→ **Goal of the exercise**:
When checking the entries below, count every line with the word "screenshot", then give only that number.

→ **Dataset excerpts**:
* * * *
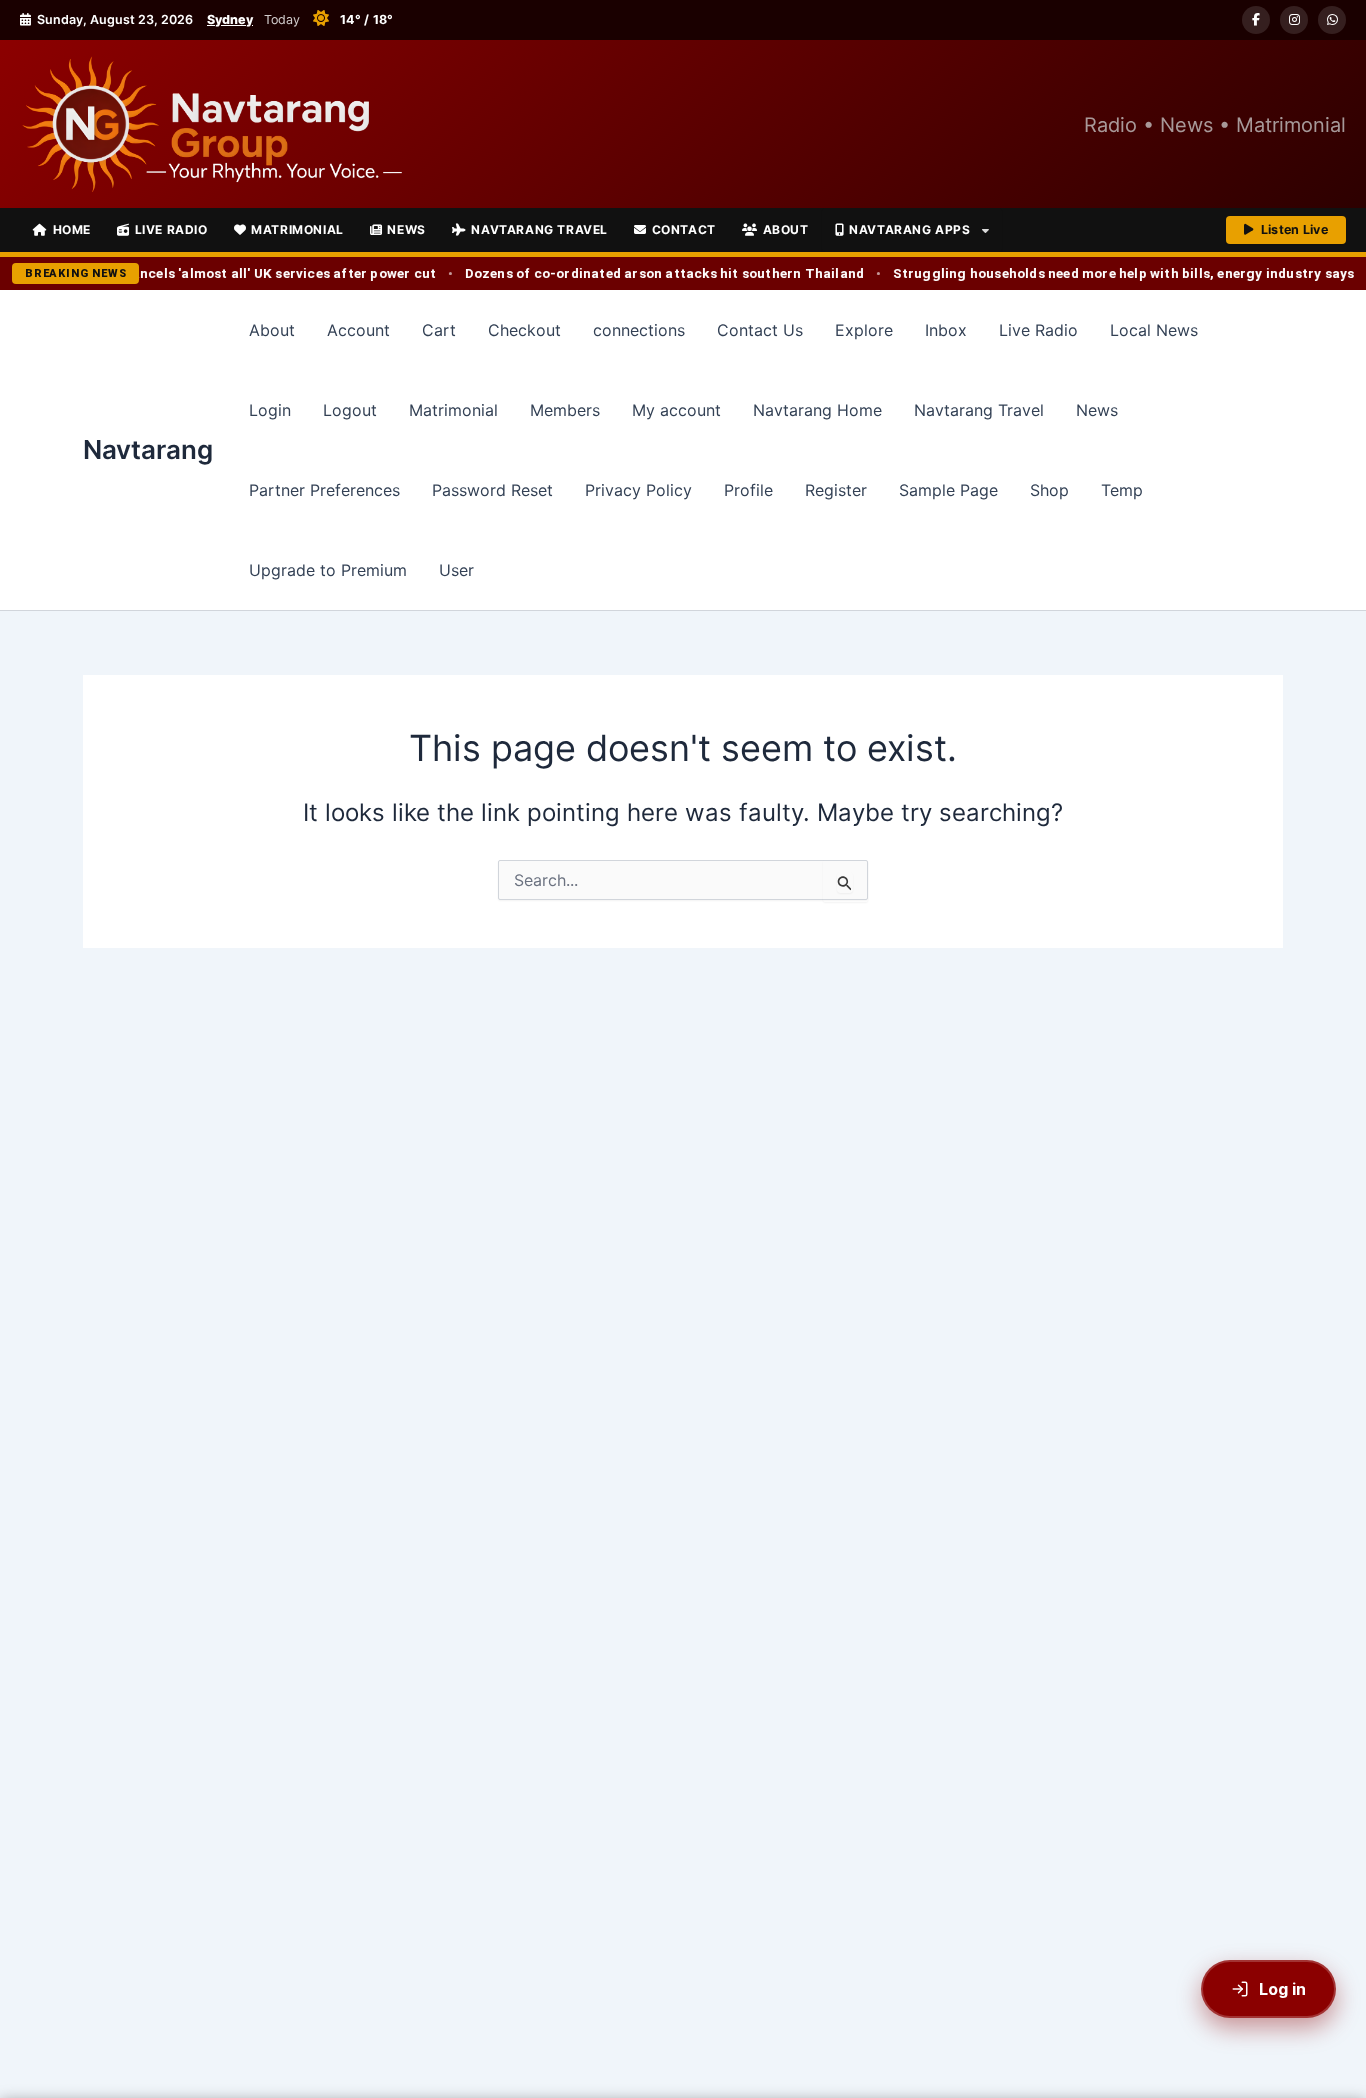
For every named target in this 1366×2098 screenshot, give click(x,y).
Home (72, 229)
* * * *
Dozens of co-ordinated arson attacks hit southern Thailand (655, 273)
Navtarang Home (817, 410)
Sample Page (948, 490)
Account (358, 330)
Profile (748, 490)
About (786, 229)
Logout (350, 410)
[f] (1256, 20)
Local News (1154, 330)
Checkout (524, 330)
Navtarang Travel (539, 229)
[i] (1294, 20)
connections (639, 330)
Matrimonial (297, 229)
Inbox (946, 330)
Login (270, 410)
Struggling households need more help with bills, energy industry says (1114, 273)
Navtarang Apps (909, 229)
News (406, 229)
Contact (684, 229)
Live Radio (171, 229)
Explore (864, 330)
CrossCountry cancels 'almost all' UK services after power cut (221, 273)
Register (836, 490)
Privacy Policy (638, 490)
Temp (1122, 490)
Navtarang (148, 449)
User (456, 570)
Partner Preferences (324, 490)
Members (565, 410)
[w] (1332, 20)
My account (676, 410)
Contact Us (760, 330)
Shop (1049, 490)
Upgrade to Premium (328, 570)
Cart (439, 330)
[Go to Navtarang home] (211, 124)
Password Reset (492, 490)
* * * *
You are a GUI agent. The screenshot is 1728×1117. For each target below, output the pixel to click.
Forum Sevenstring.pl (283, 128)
* * * *
→ **Reply**:
2